Window into Corporate Governance
There is much more ground to cover in studying the role of the media in business decisions. For example, the authors make no distinction between articles written by the business press, such as the Wall Street Journal and Barron's, and national newspapers such as The New York Times and Washington Post, and regional newspapers such as the Atlanta Journal Constitution and Philadelphia Inquirer. Nor in this paper did they look at how local coverage in a company's hometown newspaper may differ from national coverage. "We haven't figured out how to digest local information when it applies to a global corporation," says Guay.

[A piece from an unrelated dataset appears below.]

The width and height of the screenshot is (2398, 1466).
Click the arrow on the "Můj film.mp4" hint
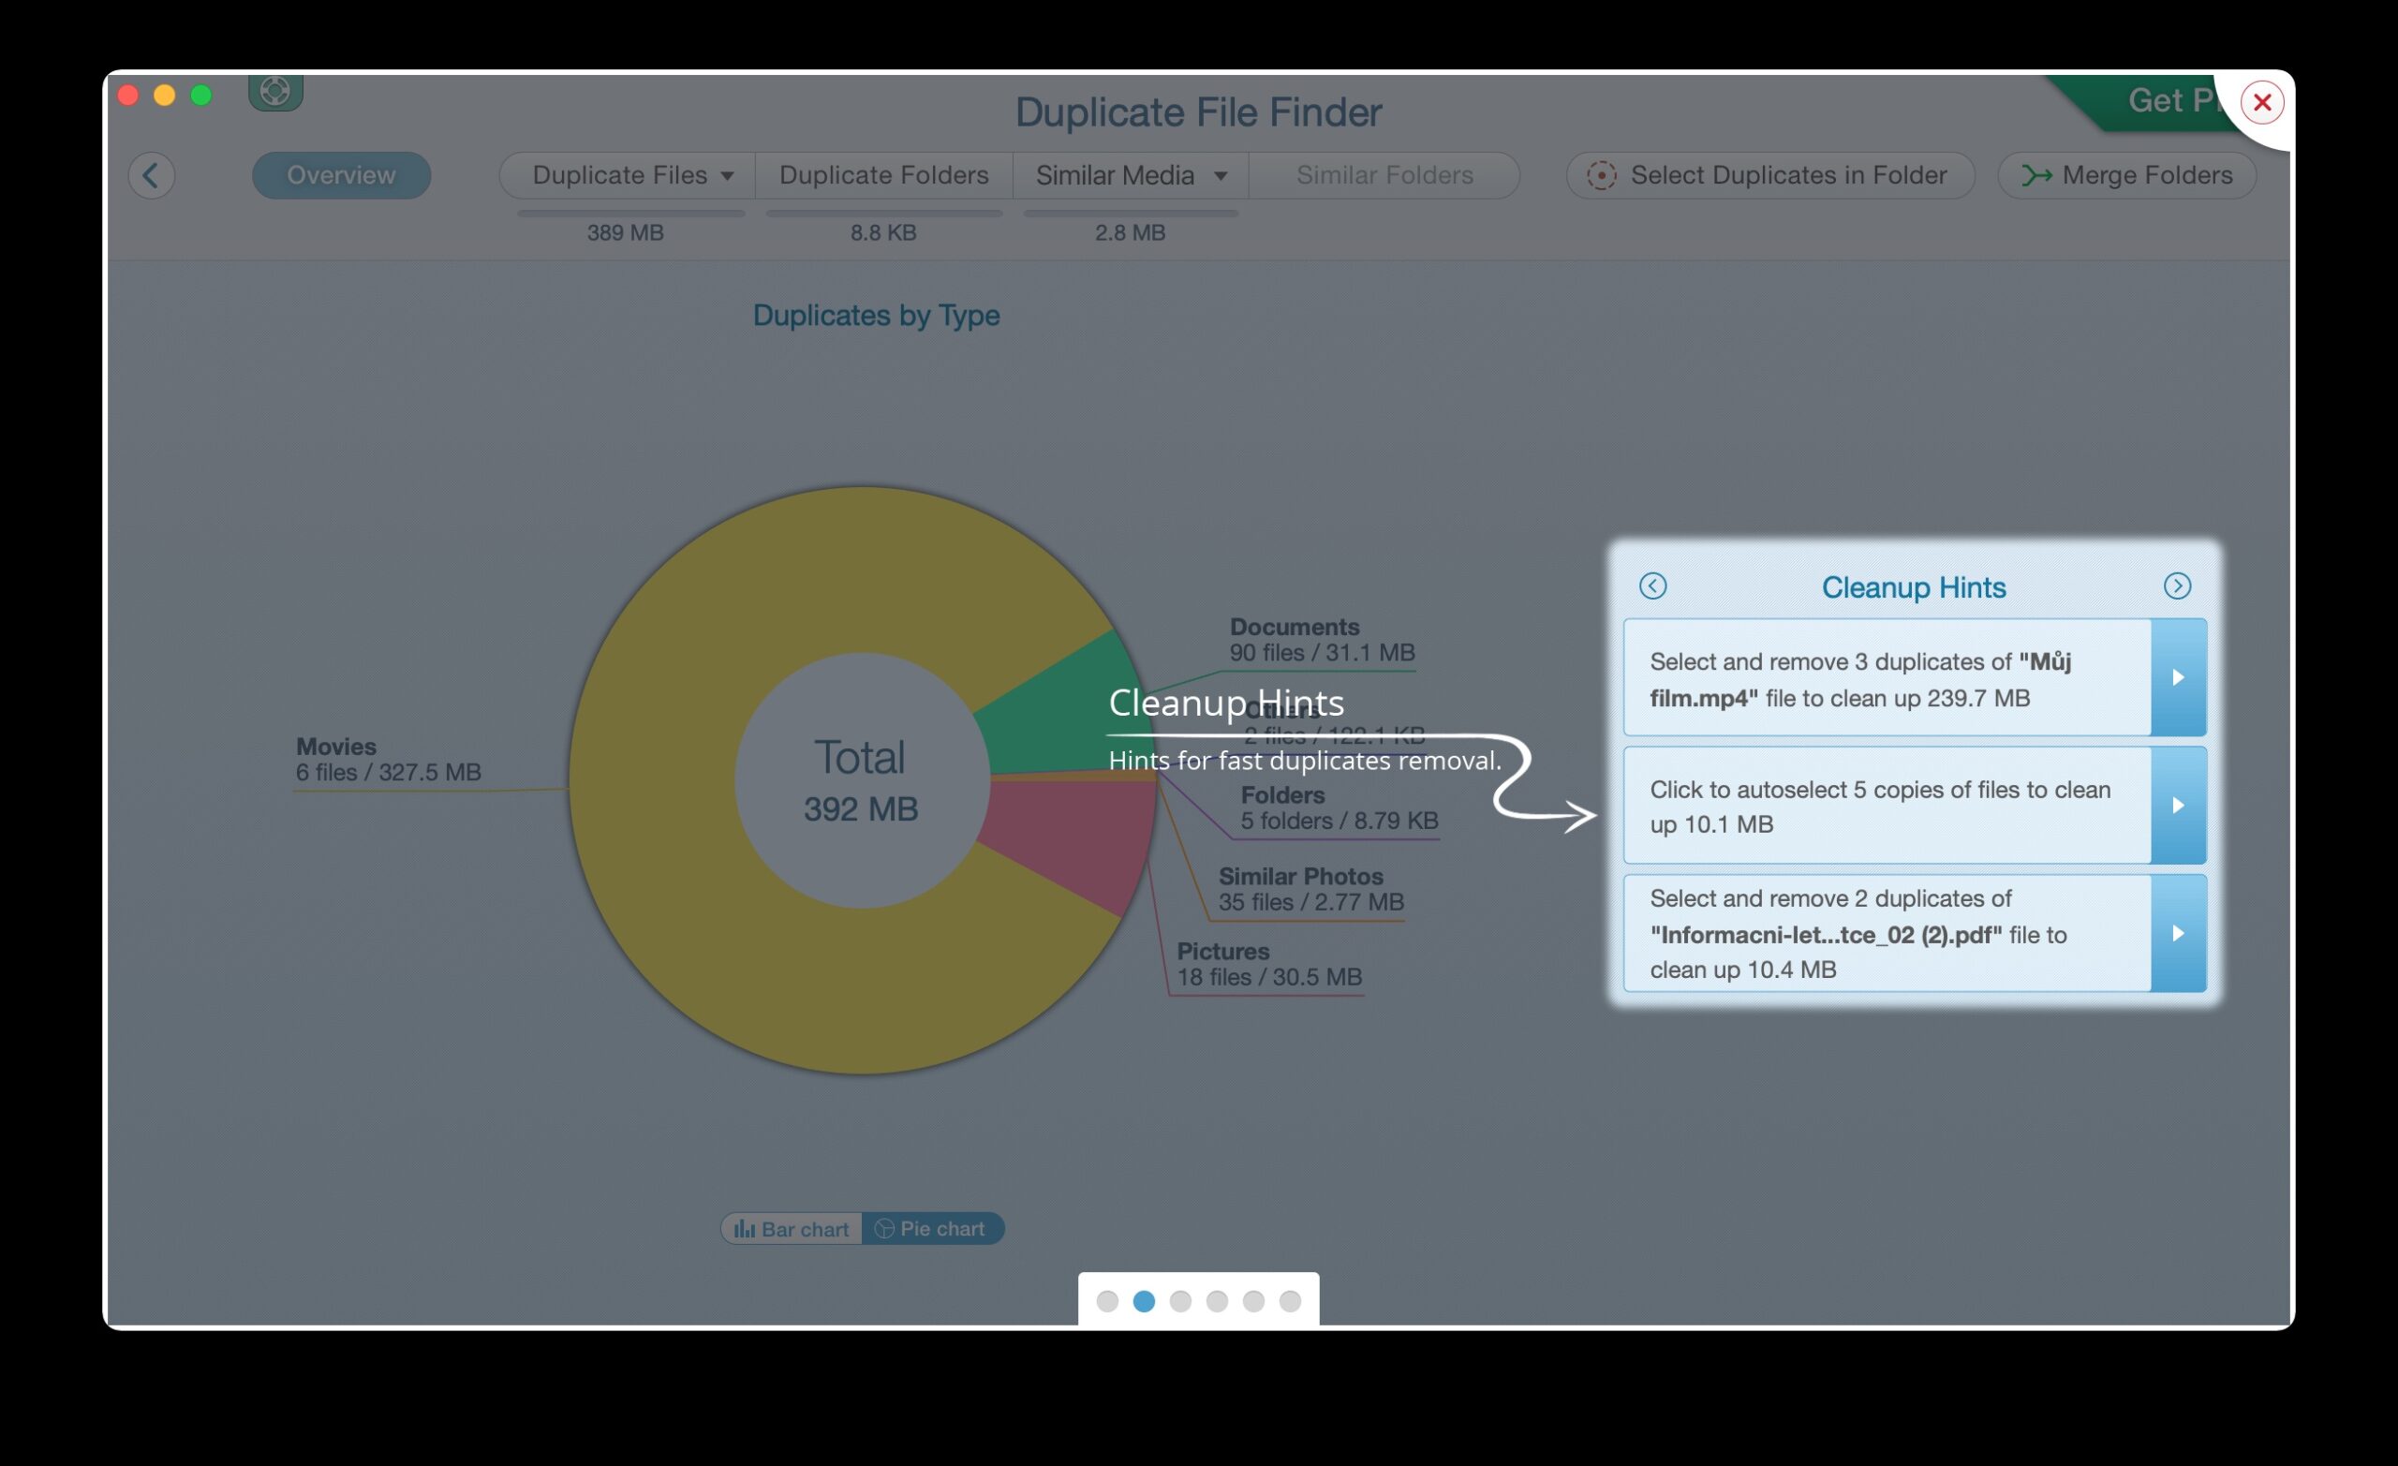point(2179,678)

For many reasons, Guay expects executive compensation to remain a hot topic for the press -- and for researchers. But he points out that excessive compensation is not, in and of itself, an evil. "In the vast majority of cases where CEOs are overpaid, the amount of overpayment has a trivial impact on the stock price," he says. "If you overpay a CEO by $3 million to $5 million a year in a $40 billion company, that just doesn't have much impact on investors."
At the same time, Guay adds, "people look at executive pay as a window into the governance system. If the CEO's pay is out of whack, it's more likely there are more governance problems deeper within the organization. And governance problems can result in big losses in shareholder value."
Do the authors have any recommendations for improving press coverage? "I would encourage reporters to make a distinction between option exercise and pay," says Guay. "The option exercise gets large only after the CEO or the firm has done well. If a CEO is granted options now, he or she can't exercise them unless the stock price goes up substantially. So option exercises are simply not pay. We are not the first ones to say this. Option exercises need to be treated separately. A lot of times you see 'highest-paid executive surveys' that include option exercises as a component of pay. That would be like people getting criticized for excess pay at the time they retire because they decided to take their entire pension or 401(k) as a lump sum that year."
Guay also suggests that reporters "filter out some of the firm characteristics. Bigger firms in industries that are more difficult to manage tend to attract higher quality executives and they have to be paid more," a distinction that the press doesn't always make. For example, "one of the reasons Fiorina was hit pretty hard by the press in terms of compensation was because of a lot of layoffs and downsizing, and yet sometimes the individuals who make those tough decisions will get compensated for it. That can be hard for company employees -- and the press -- to swallow. Here is an individual who just fired 10,000 people and yet just got a big bonus. But firing 10,000 may be the only way to make the company survive. Bringing in a turnaround specialist at a struggling firm costs a lot of money. No one wants to do that job unless he or she will be well compensated for it. In addition, you have to compensate top management well to make sure they don't jump ship."